Illinois consumers have repeatedly complained to The HSUS and consumer organizations about pets purchased from pet stores who appeared healthy at first, only to show signs of severe illness within hours or days of purchase. Only after their puppy or kitten sickens or dies do many of these buyers discover that they have been duped into buying a pet from a puppy mill or kitten mill.
The HSUS urges consumers to acquire pets from animal shelters and responsible breeders, rather than at pet shops, and to personally visit the homes of breeders to see first-hand how their animals are treated. 
To learn more about puppy mills, visit: humanesociety.org/puppymills.

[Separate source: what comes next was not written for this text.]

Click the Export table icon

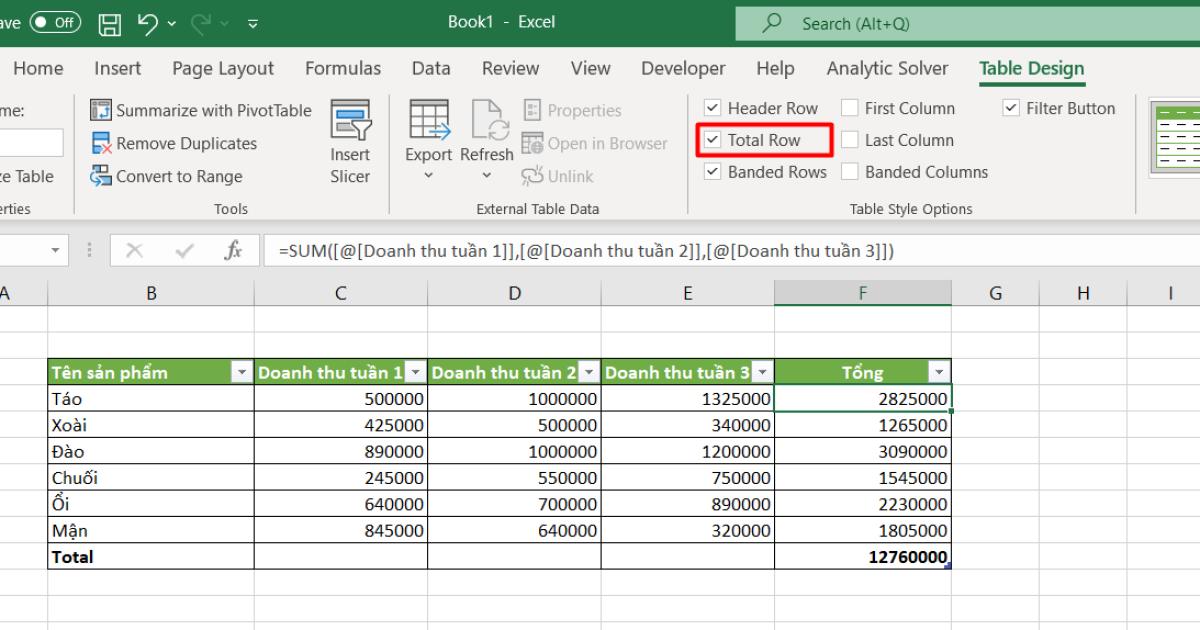coord(428,122)
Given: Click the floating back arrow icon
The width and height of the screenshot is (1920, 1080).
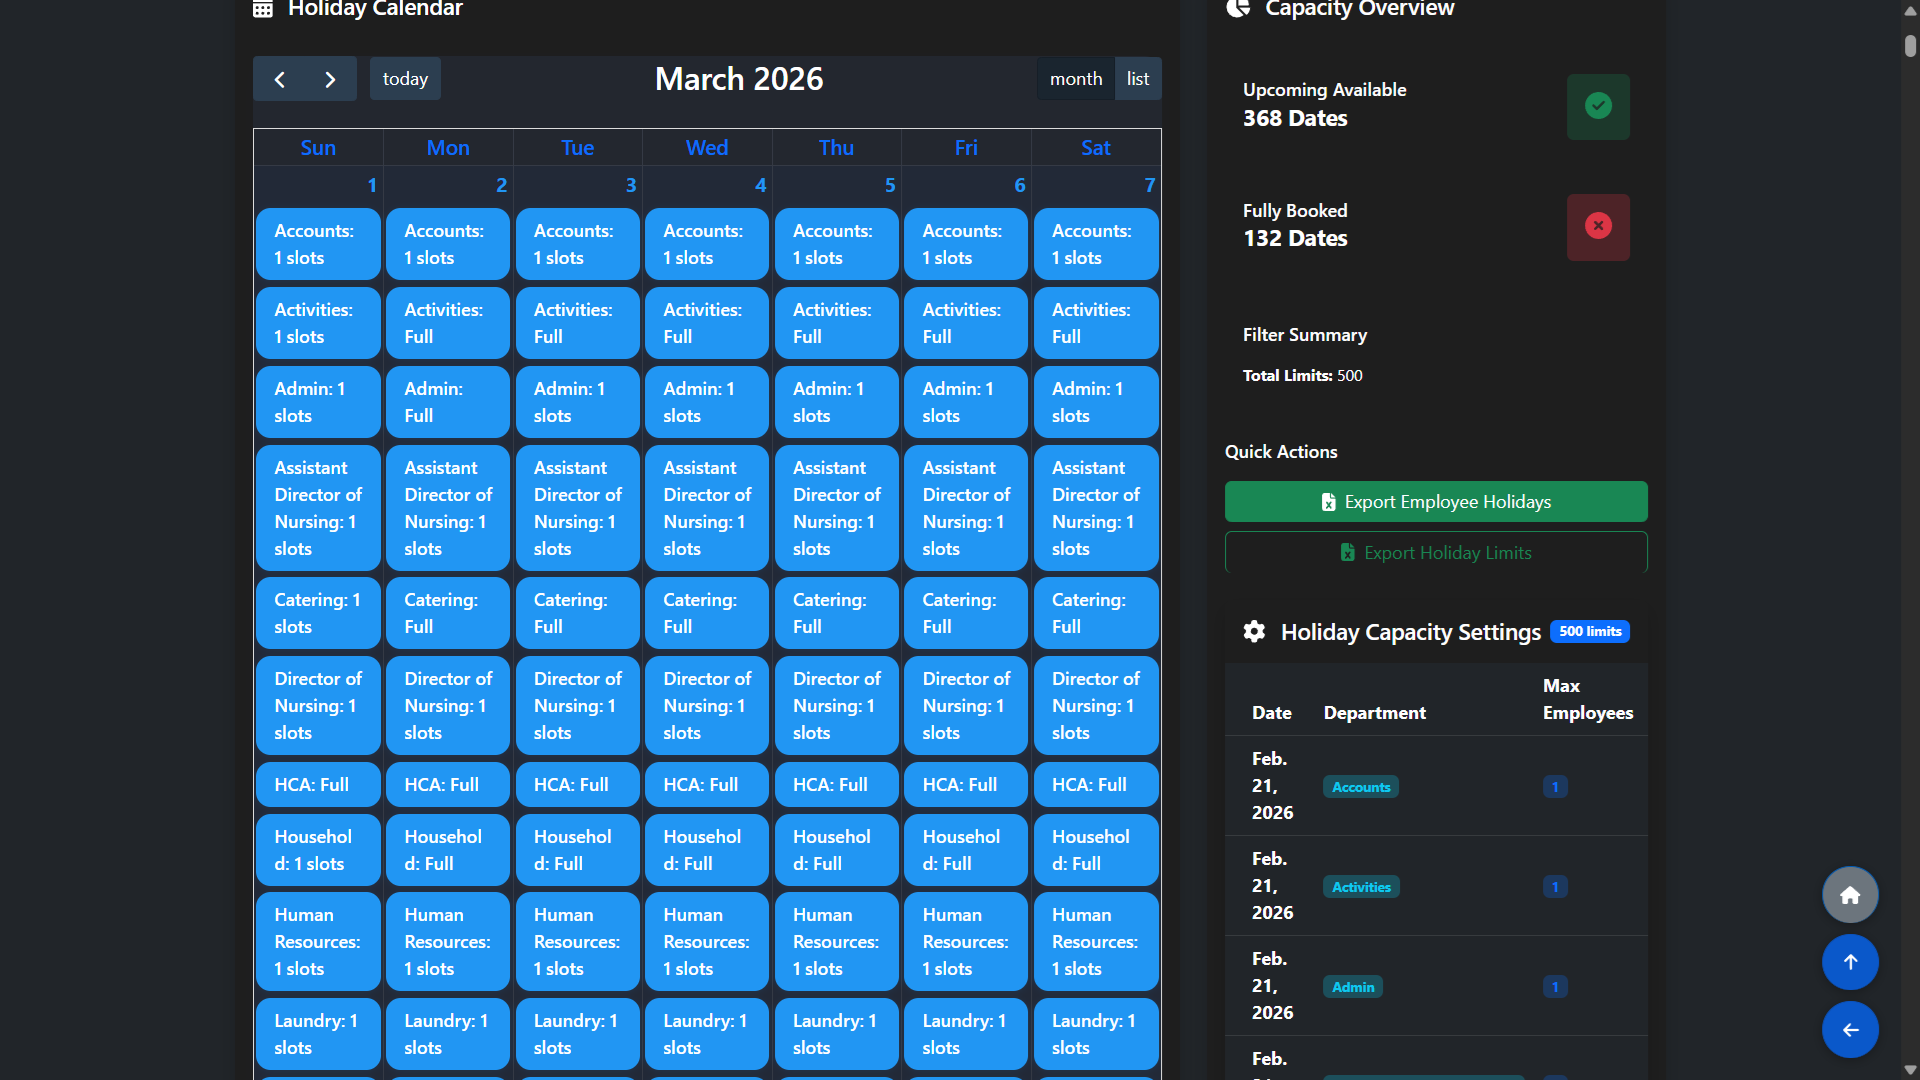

Least a start, any steps no matter how small are great when helping a animal


----------



## maltlovereileen (Jan 19, 2009)

I think this is a good step but they need to put more thought into how to regulate it. Unfortunately, many stores who purchase from mills have stories they tell... even Petland has taught it's employees how to 'spin' things to that it doesn't sound like they come from mills. It's disgusting. They need some way to regulate this bill to be sure that the stores who purchase from mills are no longer doing so. Sadly, the truth is that if a store is selling animals, you know they don't come from good places...where else are they going to easily gather the variety of animals they sell...what reputable breeder is going to supply a baby to put in a little cage to be sold to the first person who can come up with the money? I don't know what the answer is...


----------



## Cheri (Jan 7, 2008)

oh, this needs to be bumped!! This is AWESOME!!! I hope more states take the advice!


----------



## Punky (Jul 15, 2010)

Cheri said:


> oh, this needs to be bumped!! This is AWESOME!!! I hope more states take the advice!


 
Things wont be changed overnight but I look at any small step as a huge one, thats the only way I can keep going. I tend to look at thing's half full alway's


----------